We spent several hours during the first day of the workshop assembling example natural history data for each of the five major insect orders (Coleoptera, Diptera, Hemiptera, Hymenoptera, and Lepidoptera).  For this task, we focused on information from insect specimen labels, but we also included some literature-based data.  Our goal was to cover, as thoroughly as possible, the various kinds of information recorded on specimen labels for each order, with an emphasis on capturing the breadth of biological information and observational detail.  For this task, we split into five small groups, with each group working on one insect order.

We continued working in small groups to analyze the kinds of information contained in the example data.  Here the goal was to begin delineating the scope of the ontology.  For each order, we summarized the kinds of biological information that were observed (e.g., various multi-organism interactions, developmental data) and the ways in which the information was recorded (e.g., qualitative or quantitative).  Then, we reconvened as a large group, each small group reported their findings, and we synthesized the results to construct a set of the high-level conceptual areas required for the final ontology.
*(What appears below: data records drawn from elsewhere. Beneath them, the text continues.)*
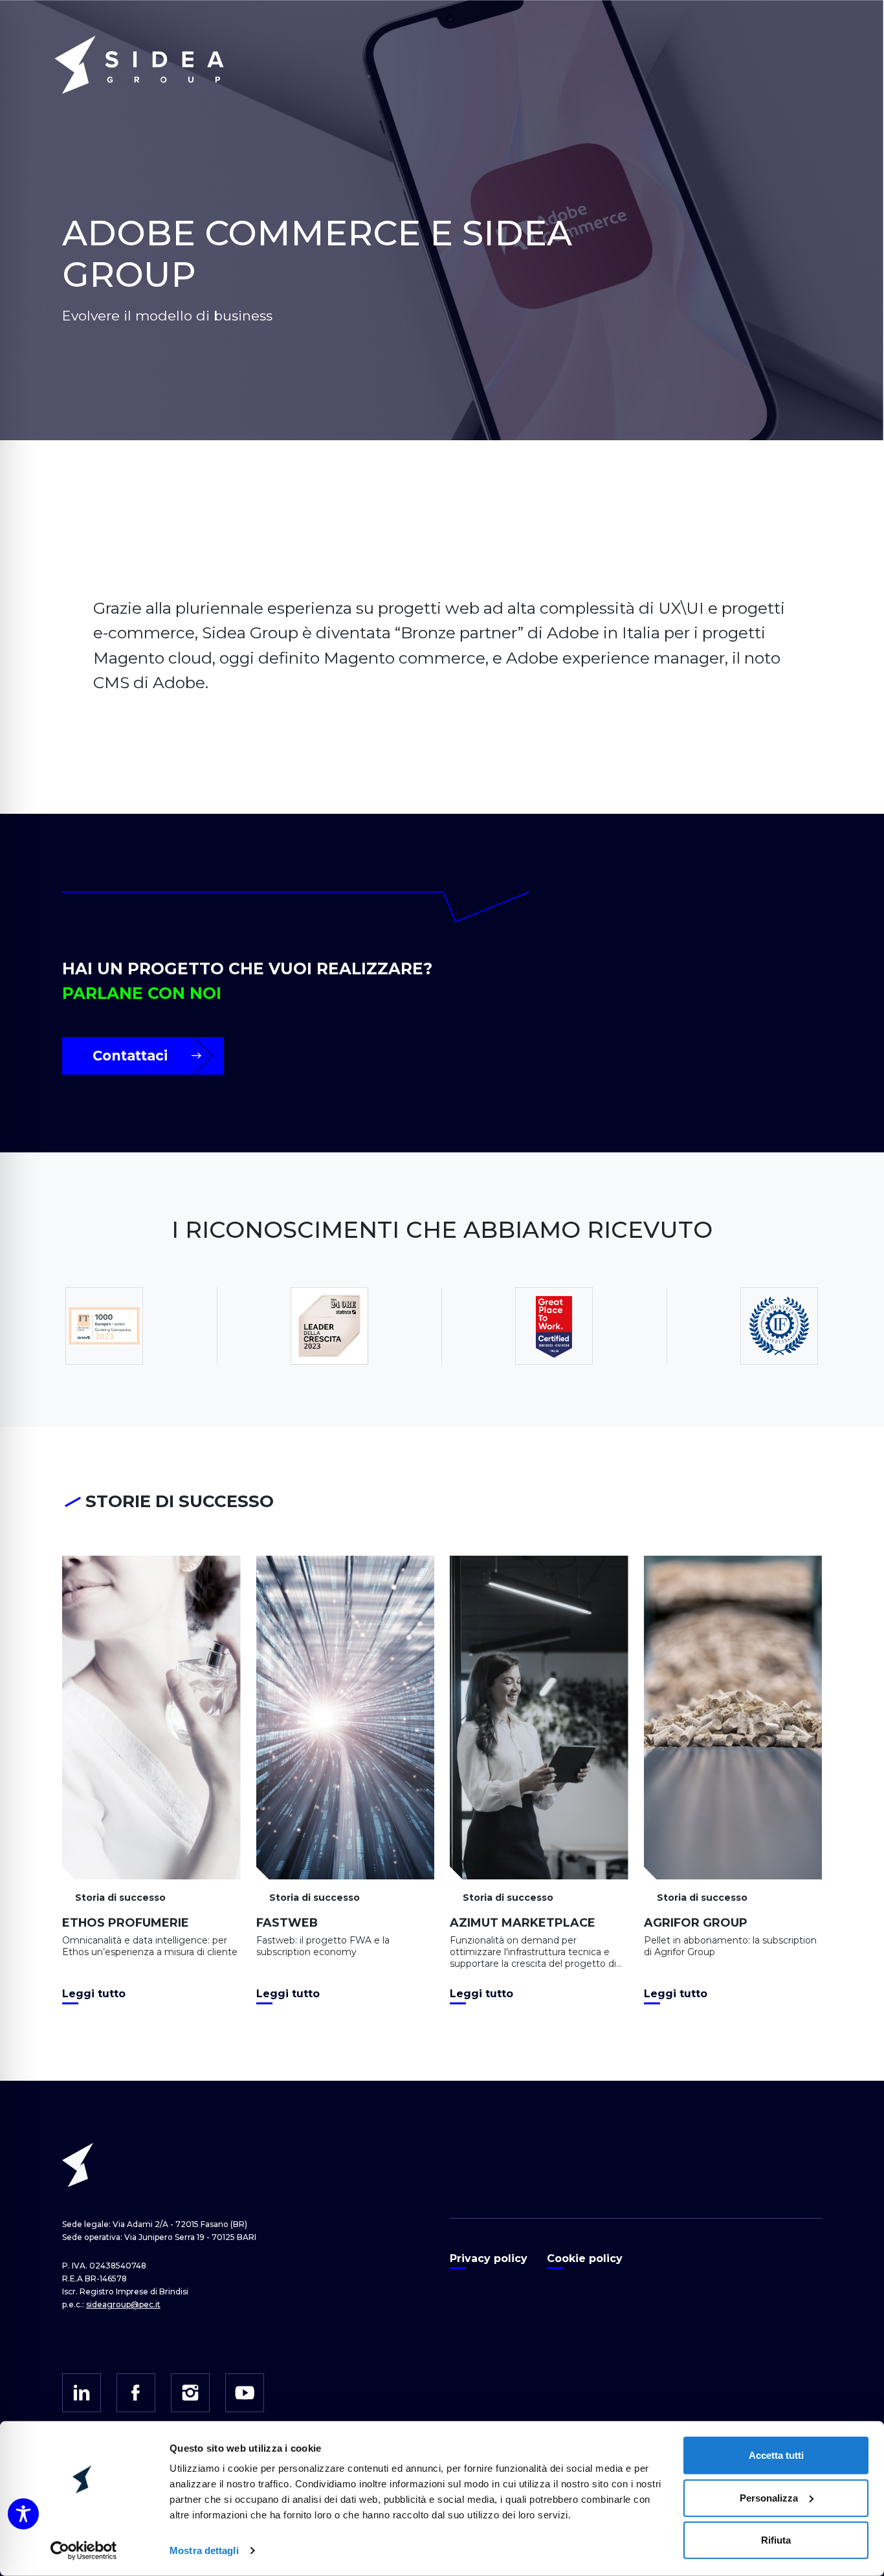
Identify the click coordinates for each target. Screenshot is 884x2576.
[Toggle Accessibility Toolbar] (23, 2514)
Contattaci (130, 1055)
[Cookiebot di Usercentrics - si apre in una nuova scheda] (83, 2550)
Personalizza (769, 2497)
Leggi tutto (94, 1994)
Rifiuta (776, 2540)
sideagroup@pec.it (123, 2304)
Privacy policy (488, 2258)
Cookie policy (585, 2258)
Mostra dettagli (204, 2550)
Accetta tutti (776, 2455)
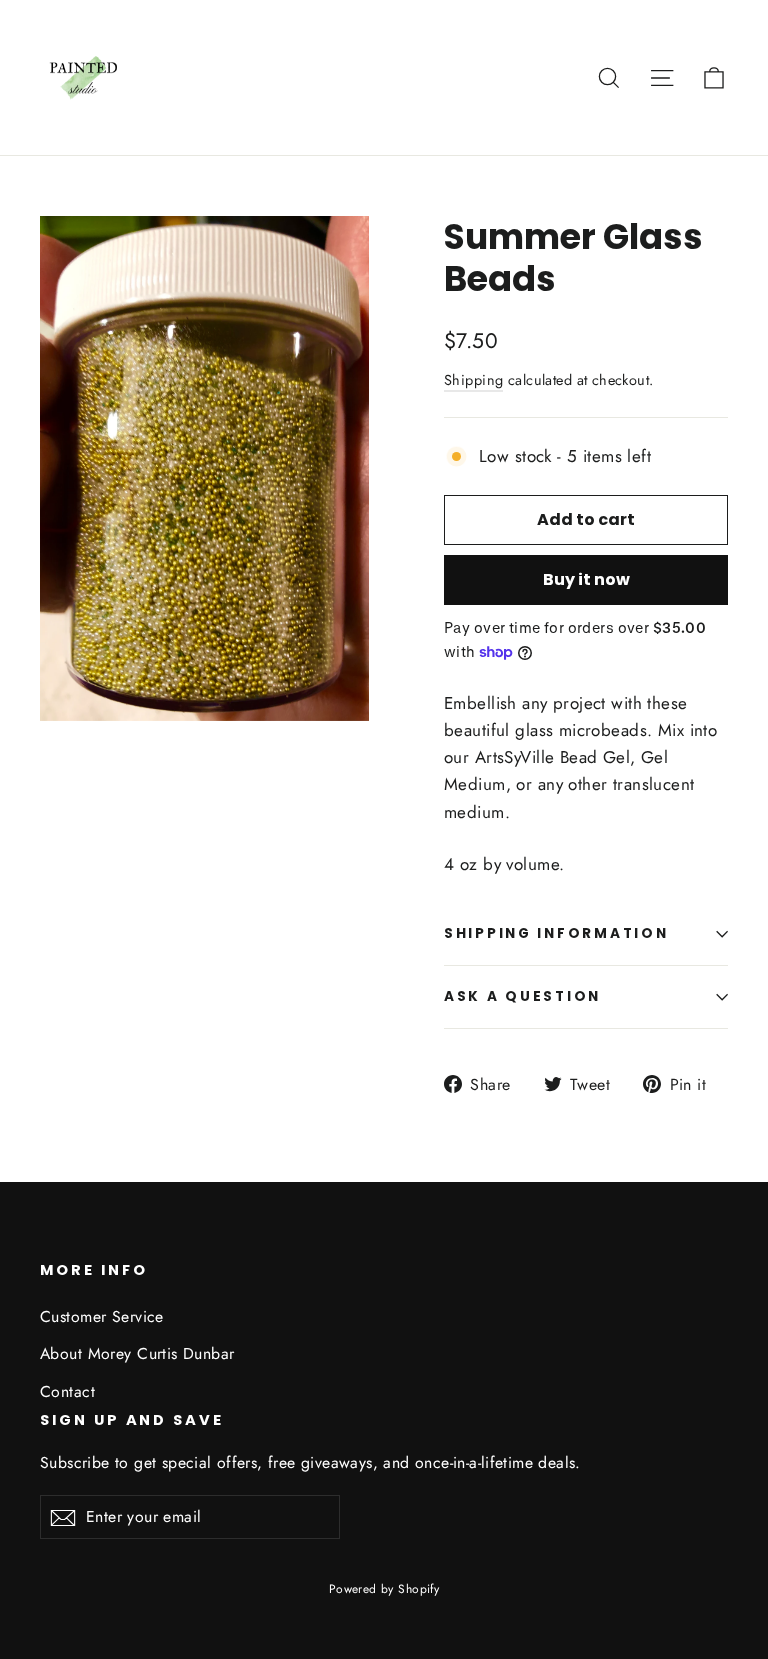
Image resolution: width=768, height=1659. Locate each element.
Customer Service (102, 1316)
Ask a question (522, 996)
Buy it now (586, 579)
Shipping (473, 380)
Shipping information (556, 933)
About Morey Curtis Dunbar (137, 1353)
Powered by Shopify (384, 1589)
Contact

We then split into two groups to sketch out basic ontology design patterns for the highest priority conceptual areas and to identify the entities (concepts) to include in these conceptual areas.  We determined that observations and observing processes, relationships and interactions, and positional (spatial) information were the most critical conceptual areas to start with.  After working in separate groups for most of Thursday afternoon and part of Friday morning, each group reported their results and we discussed some critical ontology design challenges related to modeling observations.

The last major activity of the workshop was drafting detailed ontology competency questions and identifying potential users and user cases.  Competency questions provide a means for testing an ontology – they specify how an ontology will be used to answer queries about real data.  Thus, writing competency questions goes hand-in-hand with determining an ontology's users and use cases.  We initially worked in three groups, with each group working independently to develop competency questions and use cases.  By the end of this exercise, we had a large set of competency questions covering a wide range of application domains, including basic biological research (e.g., evolutionary biology and ecology) and applied fields (e.g., conservation biology and agriculture).

Over three days of hard work, we laid a solid foundation for further ontology design, development, and implementation efforts.  We plan to use the momentum generated by this workshop to help us reach the longer-term goal of a complete draft ontology implementation.